[eng] In decision-making, we face a situation where we have to decide whether it is
worth to perform an investment or not.
The Net Present Value gives as an idea of the profit that will produce our
investment over a series of time periods of a fixed time horizon. Its computation
begins with some data or variables from which we can obtain a cash flow for each
time period under consideration. This study is going to focus on the variables that
can take values in an interval of possibilities whose endpoints are its pessimistic
forecast (PF) and the optimistic one (OF).
Now, we are in front of infinite different possible forecasts, all those values
between the endpoints, and the expert in charge needs to determine which data
is more appropriate among them in order to make the final decision.

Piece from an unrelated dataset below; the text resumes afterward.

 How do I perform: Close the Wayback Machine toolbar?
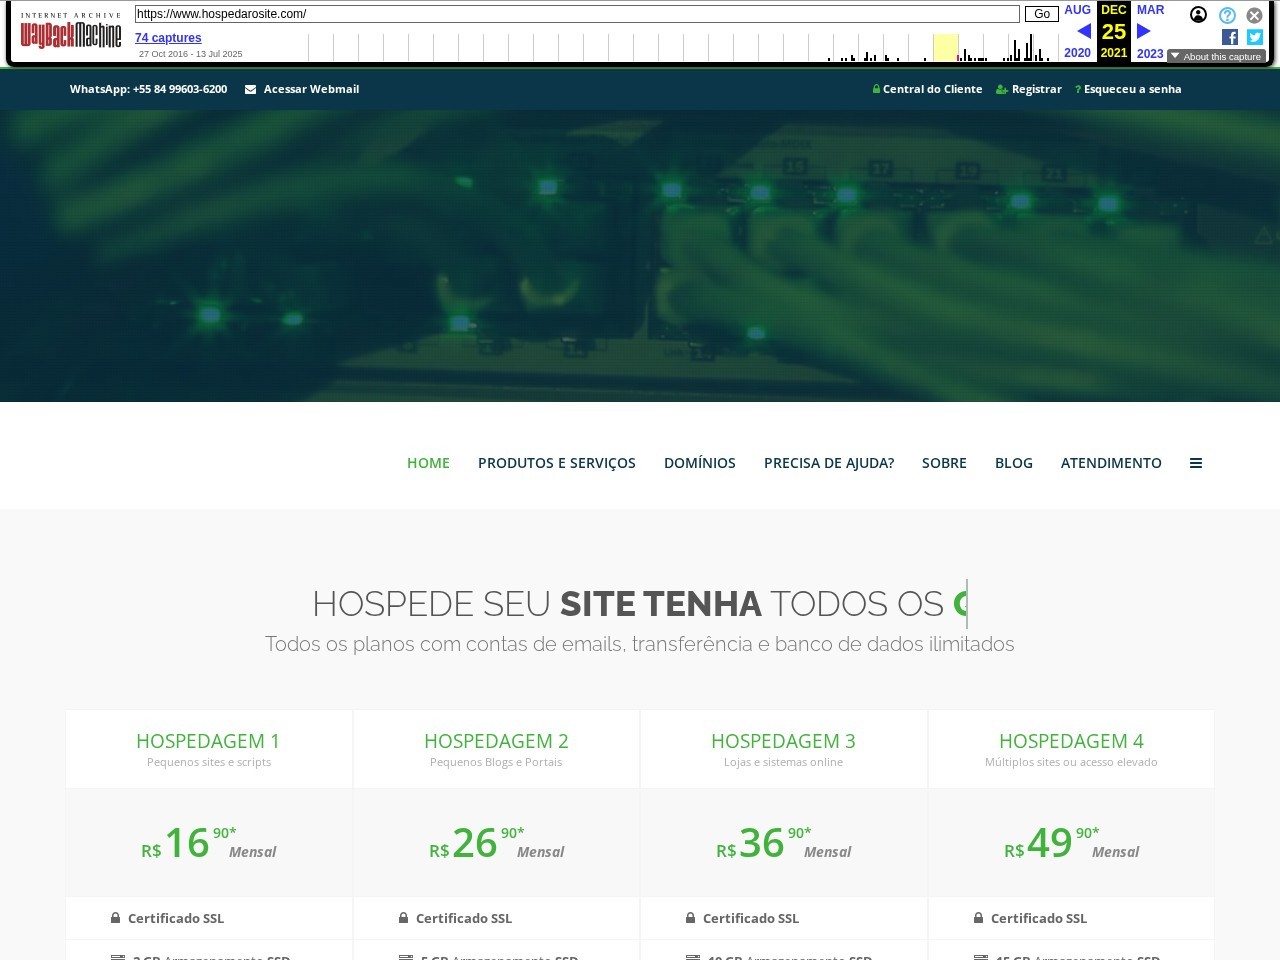point(1254,15)
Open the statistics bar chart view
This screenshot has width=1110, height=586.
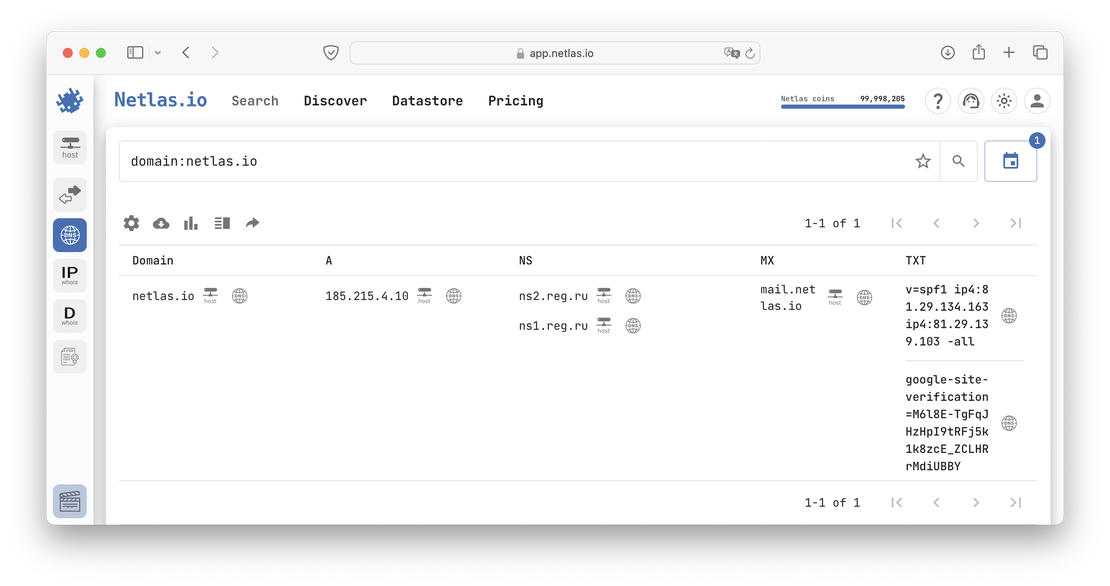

This study proposes several analytical techniques based on the use of midpoints
to select one among this infinite range. Firstly, our purpose is to show that, in
addition to the mean, there are many other options to set the aforementioned
intermediate value which allow us to get net present values that can be
considered as reasonable as forecast. Concretely, we introduce the so-called
aggregation functions as a mathematical tool for computing the mid-way forecast
and a methodology based on them for computing NPVs.
Secondly, two new methodologies are proposed. Both of them incorporate a
penalization for the elapsed time and for the discrepancy between PF and OF in
order to generate each flow involved in the computation of the NPV.
All methodologies are tested applying them to a practical example where real
data is considered and the NPV of a five-year hotel assessment is computed.